The same sense of loss I grew up with has been transposed on my outlook on the world. Hope and wonder have slowly transformed into despair and malaise: first the buffalo became beefalo, then the beefalo became an empty lot, now we wait for the Walmart. All will become walmart: resistance is futile.
I think that feeling that the Walmarts of the world will swallow up all that we love is particularly present amongst us Grandviewers. Even if we don’t subscribe to suburban happily ever-afters, we social-justice minded urbanite christians find ourselves in the same pessimistic predicament as our suburban brothers and sisters. For Grandviewers, gentrification, climate change and the opioid crisis feel like an unstoppable torrent eroding our hope. Losing hope presents challenges for living-out the Jesus way in whatever neighborhood we find ourselves.
When my family first moved to our new neighborhood, I would nag, like only 4-year-olds can, to drive by the buffalo farm. Even just saying “buffalo farm” was like uttering sacred words of institution: words that made present a sense of wonder and awe. I loved that farm. We would drive by it on the way to church, and my love of church is probably, in part, contingent on the small herd of bison that lived on 136th street just outside of Everett Washington in the 1980’s and early 90’s. But when that herd slowly became beefalo, I nagged less. I slept more on the way to church. When the herd disappeared, I avoided that street.
The old buffalo farm had been desecrated: made un-special. Seeing it was a reminder that things were getting worse. Loss of hope has a side-effect: withdrawal.
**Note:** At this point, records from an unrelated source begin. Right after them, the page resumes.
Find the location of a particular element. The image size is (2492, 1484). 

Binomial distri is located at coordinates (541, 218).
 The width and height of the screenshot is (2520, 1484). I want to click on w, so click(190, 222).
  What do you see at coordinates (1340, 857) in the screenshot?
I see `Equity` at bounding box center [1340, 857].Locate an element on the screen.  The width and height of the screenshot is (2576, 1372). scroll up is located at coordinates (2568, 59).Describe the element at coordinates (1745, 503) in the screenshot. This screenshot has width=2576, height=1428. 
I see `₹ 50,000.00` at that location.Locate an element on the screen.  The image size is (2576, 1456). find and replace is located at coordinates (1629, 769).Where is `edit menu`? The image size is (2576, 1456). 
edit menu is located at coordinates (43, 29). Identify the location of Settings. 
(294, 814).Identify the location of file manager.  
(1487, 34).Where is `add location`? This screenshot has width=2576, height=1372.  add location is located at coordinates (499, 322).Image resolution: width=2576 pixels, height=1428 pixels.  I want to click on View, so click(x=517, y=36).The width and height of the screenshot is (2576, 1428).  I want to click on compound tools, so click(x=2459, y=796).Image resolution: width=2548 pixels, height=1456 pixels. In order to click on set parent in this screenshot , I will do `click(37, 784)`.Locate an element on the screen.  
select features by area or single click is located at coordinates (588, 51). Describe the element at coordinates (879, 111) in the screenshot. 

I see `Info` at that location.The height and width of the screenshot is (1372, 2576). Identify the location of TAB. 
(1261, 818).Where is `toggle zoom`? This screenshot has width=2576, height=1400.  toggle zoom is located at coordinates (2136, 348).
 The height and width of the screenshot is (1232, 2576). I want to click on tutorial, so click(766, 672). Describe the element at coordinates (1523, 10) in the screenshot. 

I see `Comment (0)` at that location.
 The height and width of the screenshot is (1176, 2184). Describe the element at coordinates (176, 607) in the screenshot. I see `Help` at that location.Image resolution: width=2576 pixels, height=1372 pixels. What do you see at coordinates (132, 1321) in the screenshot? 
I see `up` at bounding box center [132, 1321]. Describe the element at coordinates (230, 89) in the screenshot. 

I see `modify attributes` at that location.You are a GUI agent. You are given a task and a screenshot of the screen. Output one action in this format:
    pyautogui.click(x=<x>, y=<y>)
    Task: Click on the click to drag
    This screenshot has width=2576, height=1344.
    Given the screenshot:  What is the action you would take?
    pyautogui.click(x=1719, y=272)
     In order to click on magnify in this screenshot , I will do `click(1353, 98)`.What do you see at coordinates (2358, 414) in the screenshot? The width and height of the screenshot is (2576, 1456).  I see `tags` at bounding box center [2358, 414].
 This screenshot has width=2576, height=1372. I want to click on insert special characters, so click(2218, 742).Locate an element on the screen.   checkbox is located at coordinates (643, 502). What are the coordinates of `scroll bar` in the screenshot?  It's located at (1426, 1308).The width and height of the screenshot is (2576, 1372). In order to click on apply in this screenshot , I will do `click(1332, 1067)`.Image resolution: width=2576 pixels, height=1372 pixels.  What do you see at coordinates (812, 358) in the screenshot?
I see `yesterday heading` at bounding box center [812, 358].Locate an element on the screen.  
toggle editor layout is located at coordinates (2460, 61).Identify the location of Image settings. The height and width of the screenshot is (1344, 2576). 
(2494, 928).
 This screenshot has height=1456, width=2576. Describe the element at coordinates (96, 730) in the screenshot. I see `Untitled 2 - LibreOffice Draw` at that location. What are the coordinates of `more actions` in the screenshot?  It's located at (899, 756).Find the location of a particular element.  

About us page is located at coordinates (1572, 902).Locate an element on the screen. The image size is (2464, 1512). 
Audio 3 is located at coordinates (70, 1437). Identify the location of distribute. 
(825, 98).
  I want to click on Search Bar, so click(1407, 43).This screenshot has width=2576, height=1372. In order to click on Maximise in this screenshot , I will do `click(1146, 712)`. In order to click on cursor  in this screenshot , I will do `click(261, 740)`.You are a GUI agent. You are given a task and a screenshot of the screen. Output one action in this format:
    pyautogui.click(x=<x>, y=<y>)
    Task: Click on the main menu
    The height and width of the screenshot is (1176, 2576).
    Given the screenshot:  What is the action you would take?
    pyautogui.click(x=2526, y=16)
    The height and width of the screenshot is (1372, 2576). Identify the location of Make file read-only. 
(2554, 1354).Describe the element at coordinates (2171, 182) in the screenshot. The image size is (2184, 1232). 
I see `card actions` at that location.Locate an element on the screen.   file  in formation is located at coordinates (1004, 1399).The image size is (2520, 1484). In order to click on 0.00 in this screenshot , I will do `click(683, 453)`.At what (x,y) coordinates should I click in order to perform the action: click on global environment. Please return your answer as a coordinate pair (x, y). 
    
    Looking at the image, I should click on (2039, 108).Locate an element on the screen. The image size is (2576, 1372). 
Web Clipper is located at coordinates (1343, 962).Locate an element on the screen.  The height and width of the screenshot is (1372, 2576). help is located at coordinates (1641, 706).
As the world around us is progressively desecrated, we avoid the people and places that remind us of the loss of special-ness, and subsequent loss of hope. We numb or busy ourselves to avoid thinking about the cause of our malaise and despair. Disenchantment with the nouns that once were sources of wonder and hope leads us to spirals of critical and sardonic deconstruction.
I believe the erosion of hope and wonder slides down to cynicism and withdrawal. This is a predicament that the church has to address: the good news must be proclaimed in all of those desecrated places. The good news has to be good for the stories where we’ve lost hope. As Christians bearing witness to the good news that Jesus is making all things new, we need to be hopeful people. We need to be present in the dark places of this world.
If bumper stickers are reliable evidence, Christians are already present in the descretated plains of Walmart parking lots.